И почему Элвис выбрал Пико Мундо, а не Мемфис или Вегас?
Согласно Терри, которая знает все, что только можно знать, о всех днях, уложившихся в сорок два года, прожитых Элвисом, при жизни он никогда не бывал в нашем городе. В литературе о паранормальном нет упоминаний о том, чтобы призрак посещал незнакомые ему при жизни места.
Мы пытались разгадать эту головоломку не в первый раз, когда Виола Пибоди принесла нам поздний ленч. Виола такая же черная, как Берти Орбис круглая, такая же тощая, как Элен Арчес плоскостопая.
Поставив наши тарелки на стол, Виола спросила: «Одд, ты мне погадаешь?»
В Пико Мундо достаточно много людей думают, что я какой-то мистик: ясновидящий, предсказатель, пророк, прорицатель, что-то в этом роде. Только некоторые знают, что я вижу мертвых, которые не могут обрести покой. Другие же руководствуются только слухами, а искать в слухах хоть толику правды – занятие неблагодарное.
– Я же говорил тебе, Виола, что не гадаю по руке или по шишкам на голове. И чайная заварка для меня – мусор.
– Тогда скажи, что ты видишь на моем лице, – не отставала она. – Скажи, видишь ты сон, который приснился мне этой ночью?
Виола обычно женщина веселая, несмотря на то что ее муж, Рафаэль, ушел к официантке из модного «Стейкхауза» в Арройо-Сити, оставив ей двоих детей. Но в это утро Виола выглядела очень уж серьезной, раньше такого с ней не бывало, и встревоженной.
– По лицам я тем более ничего не могу распознать.
Любое человеческое лицо более загадочно, чем истертое временем лицо знаменитого сфинкса, возвышающегося среди песков Египта.
– В моем сне, – продолжила Виола, – я видела себя с… с разбитым, мертвым лицом.

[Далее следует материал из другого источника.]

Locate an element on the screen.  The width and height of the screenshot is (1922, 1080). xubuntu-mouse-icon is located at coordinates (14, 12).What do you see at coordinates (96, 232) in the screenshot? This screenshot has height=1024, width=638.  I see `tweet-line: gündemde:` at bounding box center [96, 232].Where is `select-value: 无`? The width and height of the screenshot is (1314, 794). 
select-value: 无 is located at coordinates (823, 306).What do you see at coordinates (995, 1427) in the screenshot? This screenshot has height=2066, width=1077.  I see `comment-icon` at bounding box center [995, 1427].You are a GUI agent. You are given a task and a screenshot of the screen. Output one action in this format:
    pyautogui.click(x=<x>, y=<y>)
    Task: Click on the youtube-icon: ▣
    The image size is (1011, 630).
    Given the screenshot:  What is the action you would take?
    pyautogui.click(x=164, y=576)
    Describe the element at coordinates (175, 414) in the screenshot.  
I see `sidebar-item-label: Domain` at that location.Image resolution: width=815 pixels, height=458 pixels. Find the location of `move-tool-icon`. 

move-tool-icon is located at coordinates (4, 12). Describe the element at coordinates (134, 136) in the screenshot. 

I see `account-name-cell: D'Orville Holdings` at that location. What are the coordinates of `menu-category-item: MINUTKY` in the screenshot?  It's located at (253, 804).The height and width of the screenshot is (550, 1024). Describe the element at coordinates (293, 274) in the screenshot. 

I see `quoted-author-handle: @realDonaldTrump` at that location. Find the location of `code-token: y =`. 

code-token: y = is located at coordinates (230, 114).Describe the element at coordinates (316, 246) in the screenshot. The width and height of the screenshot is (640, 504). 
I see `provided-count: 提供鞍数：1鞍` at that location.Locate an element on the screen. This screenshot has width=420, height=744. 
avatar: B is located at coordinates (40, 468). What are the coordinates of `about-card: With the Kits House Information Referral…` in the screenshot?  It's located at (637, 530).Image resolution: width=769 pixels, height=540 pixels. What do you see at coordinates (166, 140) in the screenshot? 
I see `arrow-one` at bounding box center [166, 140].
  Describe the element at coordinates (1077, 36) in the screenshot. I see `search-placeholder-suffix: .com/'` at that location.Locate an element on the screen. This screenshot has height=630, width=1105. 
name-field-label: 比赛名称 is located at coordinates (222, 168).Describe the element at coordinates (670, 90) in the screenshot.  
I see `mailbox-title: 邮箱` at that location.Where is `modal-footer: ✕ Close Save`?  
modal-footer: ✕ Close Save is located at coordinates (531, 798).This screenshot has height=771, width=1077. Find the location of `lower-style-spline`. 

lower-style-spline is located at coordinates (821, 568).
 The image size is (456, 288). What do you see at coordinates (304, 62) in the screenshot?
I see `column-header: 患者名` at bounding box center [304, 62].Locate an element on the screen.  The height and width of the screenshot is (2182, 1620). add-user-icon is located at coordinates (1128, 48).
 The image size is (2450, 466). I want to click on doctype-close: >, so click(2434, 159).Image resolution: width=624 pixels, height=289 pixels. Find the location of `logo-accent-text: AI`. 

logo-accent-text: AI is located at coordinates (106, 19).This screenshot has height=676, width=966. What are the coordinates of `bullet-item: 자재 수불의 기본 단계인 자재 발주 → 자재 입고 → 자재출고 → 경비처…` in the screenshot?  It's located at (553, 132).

С дыркой во лбу.
– Может, это был сон о том, почему ты вышла замуж за Рафаэля.
– Это не смешно, – одернула меня Терри.
– Я думаю, возможно, меня застрелили.
– Милая, когда в последний раз ты видела сон, который оборачивался явью? – спросила ее Терри, определенно с тем, чтобы подбодрить.
– Пожалуй, что никогда, – ответила Виола.
– Вот и об этом сне волноваться тебе не стоит.
– Насколько я помню, – добавила Виола, – раньше я никогда не видела во сне своего лица.
Даже в моих кошмарах, которые иной раз оборачиваются явью, я тоже никогда не видел своего лица.
– У меня была дырка во лбу, – повторила она, – и само лицо было… страшным, перекошенным.
Пуля крупного калибра, пробившая лоб, выделяет при ударе такое количество энергии, что повреждается весь череп, в результате чего лицо действительно перекашивается.
– Мой правый глаз, – продолжила Виола, – был налит кровью и наполовину… наполовину вывалился из глазницы.
В наших снах мы – не сторонние наблюдатели, как те персонажи, которые видят сны в фильмах. Эти внутренние драмы обычно показываются исключительно с позиции того, кто видит сон. В кошмарах мы не можем посмотреть в собственные глаза, разве что искоса, возможно, потому, что боимся увидеть монстров, которые в них прячутся.
На лице Виолы, цвета молочного шоколада, читалась нешуточная тревога.
– Скажи мне правду, Одд. Ты видишь во мне смерть?
Я не сказал ей, что смерть тихонько лежит в каждом из нас, чтобы подняться в положенный час.
И хотя мне не открылась ни малейшая подробность ее будущего, радостная или печальная, ароматный запах, идущий от моего нетронутого чизбургера, заставил меня солгать, чтобы наконец-то приступить к еде.
– Ты проживешь долгую счастливую жизнь и умрешь в собственной постели, от старости.
– Правда?
Улыбаясь и кивая, я нисколько не стыдился, обманывая ее. Не вижу вреда в том, что даешь людям надежду. И потом, я же не напрашивался к ней в оракулы.